Amazon Fire TV devices never really turn off. Even when they go to sleep after not being used for a while, or when they are manually put to sleep, they actually just black out the display but remain powered on. This is so that they can instantly be ready to use and so they can perform software updates while idle. For Fire TV remotes with a power button, pressing it just turns the TV off and does nothing to the Fire TV itself. Anyone that wants to actually power down their Fire TV must pull the power cable. However, the one exception to all of this is the Fire TV Cube, which is the only Fire TV model that can truly be turned off without needing to unplug anything.
To turn off a Fire TV Cube, you simply hold the Action button on top of the device for about 10-15 seconds. The Action button is the right-most button with a dot in the middle. This works on both the 1st-generation and 2nd-generation models. Doing so will indeed shut down the device so that it is using no power. Since all other Fire TV and Fire TV Stick models don’t have any buttons on the device itself, they cannot do this. To turn the Fire TV Cube back on, simply press the Action button once and it will boot up, as if it were unplugged and you plugged it back into power. While truly off, the Fire TV Cube will not respond to any remote button presses, so you have to use the Action button to turn it back on.

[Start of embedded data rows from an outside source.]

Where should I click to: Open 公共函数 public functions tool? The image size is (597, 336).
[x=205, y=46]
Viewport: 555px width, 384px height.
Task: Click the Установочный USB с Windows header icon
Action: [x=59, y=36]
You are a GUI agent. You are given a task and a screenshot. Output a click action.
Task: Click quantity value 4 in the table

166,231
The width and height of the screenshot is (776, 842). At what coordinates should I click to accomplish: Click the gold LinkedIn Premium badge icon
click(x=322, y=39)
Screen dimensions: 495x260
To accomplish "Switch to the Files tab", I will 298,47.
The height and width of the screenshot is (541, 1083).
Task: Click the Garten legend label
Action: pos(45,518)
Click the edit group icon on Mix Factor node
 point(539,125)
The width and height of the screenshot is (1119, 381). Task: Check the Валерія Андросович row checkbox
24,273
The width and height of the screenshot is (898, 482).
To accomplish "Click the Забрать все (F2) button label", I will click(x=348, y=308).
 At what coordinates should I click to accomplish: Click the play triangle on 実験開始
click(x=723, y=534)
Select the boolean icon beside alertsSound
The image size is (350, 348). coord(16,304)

I don’t expect many Fire TV Cube owners will do this regularly, but it’s good to know it’s possible if you won’t be using the device for a while and want to save some power. The 2nd-gen Fire TV Cube is the fastest model to power on, at about 30 seconds, so it’s not too inconvenient to turn it off with this method if you don’t mind walking up to the device. The 1st-gen Fire TV Cube takes just over a minute to power on, so that’s a bit more time to wait.
The biggest disadvantage to turning off a Fire TV Cube regularly is it may feel a bit sluggish for a while after being turned back on. This is because the device couldn’t perform updates and maintenance tasks while idle so it may be doing more in the background while you’re actively using it than if it was left on but asleep.
Thanks to a great comment from Heath, it turns out the Fire TV Cube is technically not fully powered off when in this state. Heath astutely points out that the red microphone disabled light remains lit after shutting down the Fire TV Cube using this method. So, holding the action button for 10-15 seconds is more akin to putting the device in a deep suspend state where all processes are shut down and very little power is used, but is not a fully off state.